The model needs to accept a 112x112 RGB face crop. Common choices are FaceX (Apache-2.0), InsightFace `buffalo_l` (MIT code, but the weights need a commercial license), or one you train yourself. imageprism ships no face weights, so the choice of what you have rights to is yours.

## Benchmarks

The numbers below reproduce with the scripts in `benchmarks/`.

Hashing, on 200 LFW images under 15 transforms (JPEG, resize, crop, rotation, blur, noise, flip, brightness, contrast):

| Config | AUC | Accuracy |
|---|---|---|
| default (pHash + dHash + aHash, mean) | 0.919 | 0.885 |
| aHash only | 0.937 | 0.889 |
| dHash only | 0.900 | 0.870 |
| pHash only | 0.875 | 0.863 |

JPEG, resize, blur, noise, brightness, and contrast all sit near 1.0 AUC. The weak points are a 50% center crop (about 0.40) and a horizontal flip (about 0.59).

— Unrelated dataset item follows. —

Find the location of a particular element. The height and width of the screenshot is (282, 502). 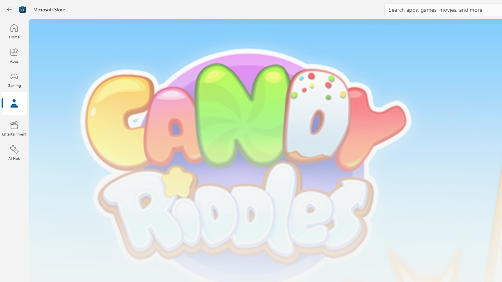

'AI Hub' is located at coordinates (14, 153).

Semantic, retrieval on the CIFAR-100 test set (1000 images, 100 classes):

| Metric | Score |
|---|---|
| Recall@1 | 0.44 |
| Recall@5 | 0.70 |
| Recall@10 | 0.80 |
| Recall@20 | 0.88 |

CIFAR-100 images are 32px upscaled to 224 before they reach CLIP, so treat these as a floor rather than a ceiling.

Face, LFW verification over 6000 pairs: 0.963 AUC, 0.909 accuracy, 0.726 TAR at FAR=1%. Well-aligned ArcFace reaches roughly 0.998 accuracy; the gap comes from the plain crop-and-resize alignment described below.

Instance and style are not benchmarked yet.

## Limitations

- Dedup is greedy and brute-force. It embeds each image once, but the comparison step has no approximate index, so a large set of mostly-distinct images scales quadratically. There is no corpus-scale similarity search yet; a FAISS-backed index is the planned next step.
- Hashing handles JPEG, resize, blur, noise, and brightness almost perfectly, but a 50% center crop drops it to about 0.40 AUC and a horizontal flip to about 0.59.
- The style dimension uses MobileNetV2 features rather than gram matrices on intermediate layers, so it is a rough signal and is not benchmarked yet.
- Profile weights are sensible defaults, not values tuned on data.
- Face alignment is a plain crop and resize with no landmark step, which puts LFW accuracy near 91% against roughly 99.8% for well-aligned ArcFace. It works, but it is not state of the art.
- A single `ImagePrism` instance is not thread-safe; the embedding cache is unsynchronized. Use one instance per thread.

## When to use something else

If you need only one kind of similarity, reach for the specialized tool: imagehash for perceptual hashing, CLIP directly for semantic search, insightface for faces. imageprism is worth it when you need two or more of these behind one interface. It saves the integration work rather than trying to beat any of those libraries at their single job.

## License

MIT, see [LICENSE](LICENSE). Model weights download from their original sources under their own licenses.